Illinois Healthcare Jobs with UIC Cut
Posted on December 18, 2008
Some Illinois healthcare jobs will soon be lost as a major institution cuts jobs.
The University of Illinois Medical Center at Chicago recently announced its plan to eliminate 200 positions during the next eight months, according to an article by WBEZ. The job cuts, which will include mostly non-clinical positions, are expected to save the hospital more than $25 million next year.
Hospital officials say the job cuts are necessary as the hospital has to reduce its budget because of the poor economy. And while some government reimbursement is hoped for, it won’t make up for the rising cost of healthcare.
“At this point we don’t expect at all that it will impact the quality of healthcare or patient safety here,” Spokesperson Sherri McGinnes Gonzalez said in the article. “This is something that we are taking thoughtful and deliberate actions now to hopefully avoid tougher decisions later.”
Illinois‘ education and health services industry employed 790,100 workers during October 2008, according to the United States Department of Labor Bureau of Labor Statistics. This is down from 791,100 workers during September, but a .8 percent increase from last year.
According to the Illinois Department of Employment Security Guide to Career Choices, overall employment growth in the health services industry is expected to increase faster than the statewide average through 2014.
As the overall population ages, there will be an increasing demand for health services, especially home healthcare, nursing and residential care, the report states. Advances in medical technology will continue to improve the survival rate of severely ill and injured patients, who will then need extensive therapy and care. Also contributing to industry growth will be the shift from inpatient to less expensive outpatient care.
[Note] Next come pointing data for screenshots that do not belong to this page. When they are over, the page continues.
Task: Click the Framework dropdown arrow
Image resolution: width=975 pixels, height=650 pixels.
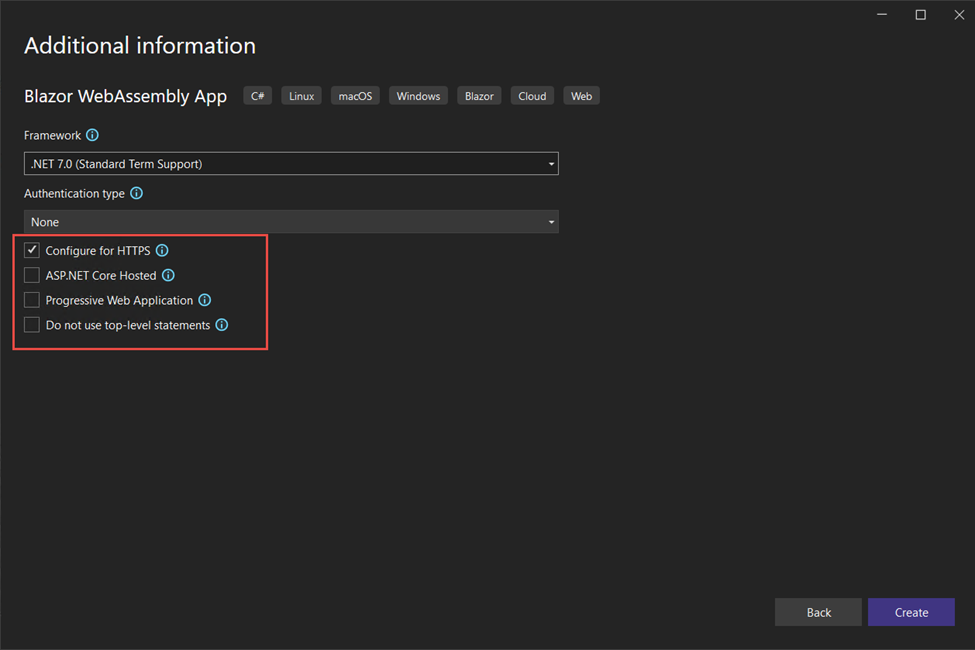Action: [550, 164]
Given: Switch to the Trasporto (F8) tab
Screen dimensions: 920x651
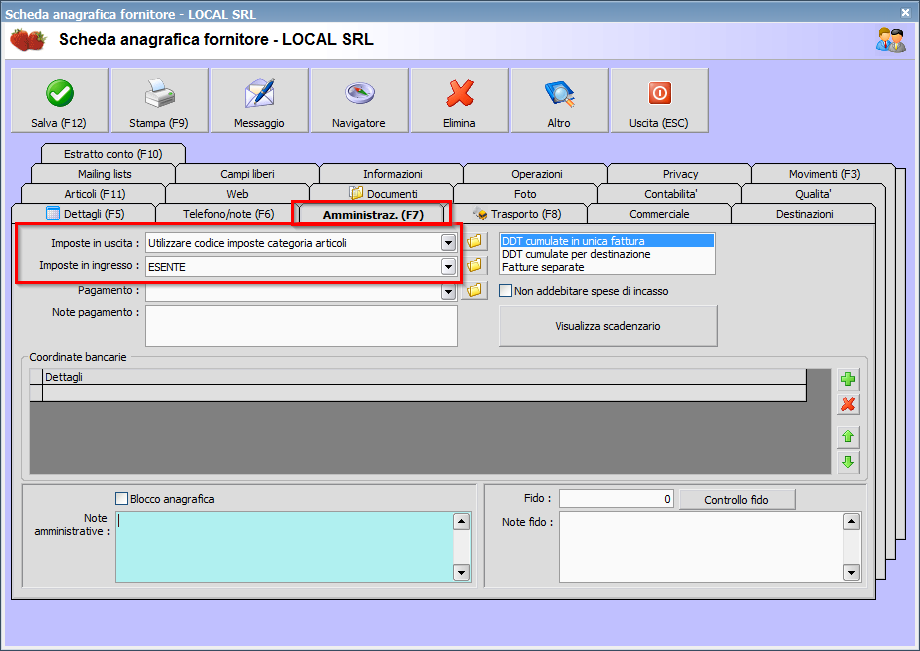Looking at the screenshot, I should [516, 214].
It is expected the most annual job openings will be in the nursing sector, including registered nurses, licensed practical nurses and nursing aides. Fast growth also is expected for those in occupations outside the inpatient hospital sector, such as medical assistants and home health aides.
Medical and clinical laboratory technicians and medical records and health information technicians also are expected to be in high demand. The report notes job-seekers with health-specific training will have an easier time obtaining jobs and advancing in their careers in the industry.